● O QUE FAZER
Pode expressar como CSV de duas colunas, "entrada" e "alvo", os dados do trecho que começa na linha que contém "For every named" e termina na linha que contém "最近入店しました！あいりです💗10月もお得なイベントやってます！一緒に飲みましょっ✨ (214, 2460)", com ambas incluídas? Ponha cada texto e a sua resposta numa linha, cada um num campo entre aspas, trocando as quebras de linha por espaços.

● DADOS FORNECIDOS

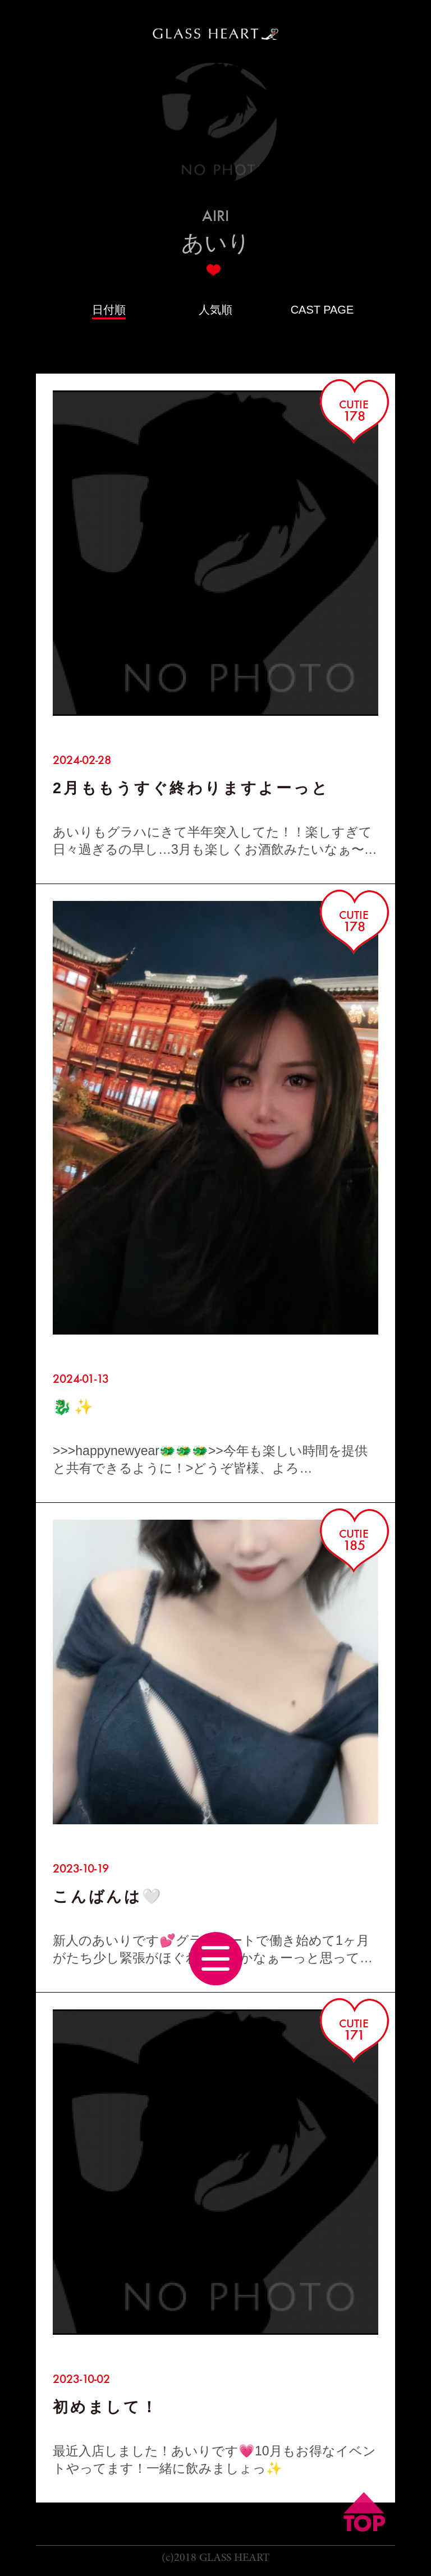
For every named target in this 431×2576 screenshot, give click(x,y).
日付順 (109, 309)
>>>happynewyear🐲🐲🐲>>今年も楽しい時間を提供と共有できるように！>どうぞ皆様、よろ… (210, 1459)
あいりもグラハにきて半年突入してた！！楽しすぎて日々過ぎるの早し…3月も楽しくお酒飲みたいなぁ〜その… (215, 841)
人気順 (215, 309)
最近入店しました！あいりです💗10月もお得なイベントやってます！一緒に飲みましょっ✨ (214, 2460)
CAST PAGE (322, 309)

* * *

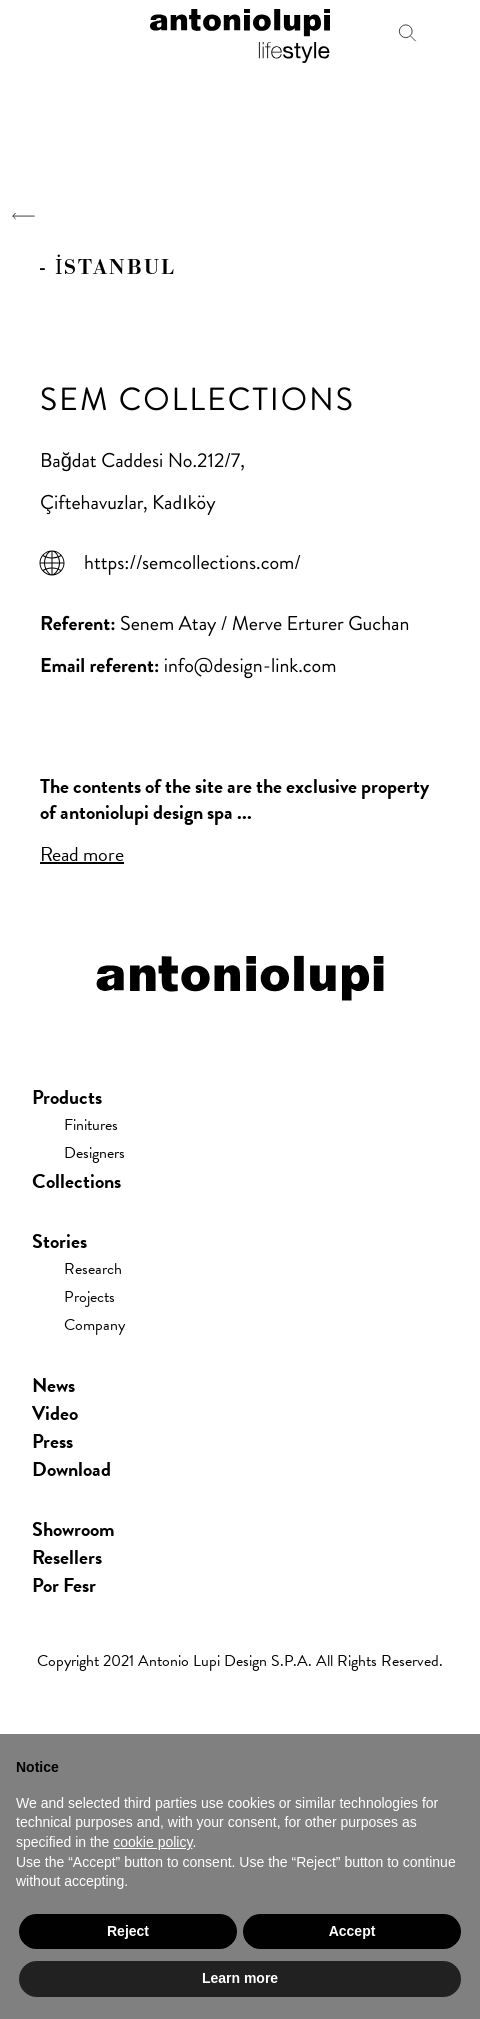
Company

● TAREFA CONCLUÍDA
entrada,alvo
"For every named target in this 431×2576 screenshot, give click(x,y). 日付順","(109, 309)"
">>>happynewyear🐲🐲🐲>>今年も楽しい時間を提供と共有できるように！>どうぞ皆様、よろ…","(210, 1459)"
"あいりもグラハにきて半年突入してた！！楽しすぎて日々過ぎるの早し…3月も楽しくお酒飲みたいなぁ〜その…","(215, 841)"
"人気順","(215, 309)"
"最近入店しました！あいりです💗10月もお得なイベントやってます！一緒に飲みましょっ✨","(214, 2460)"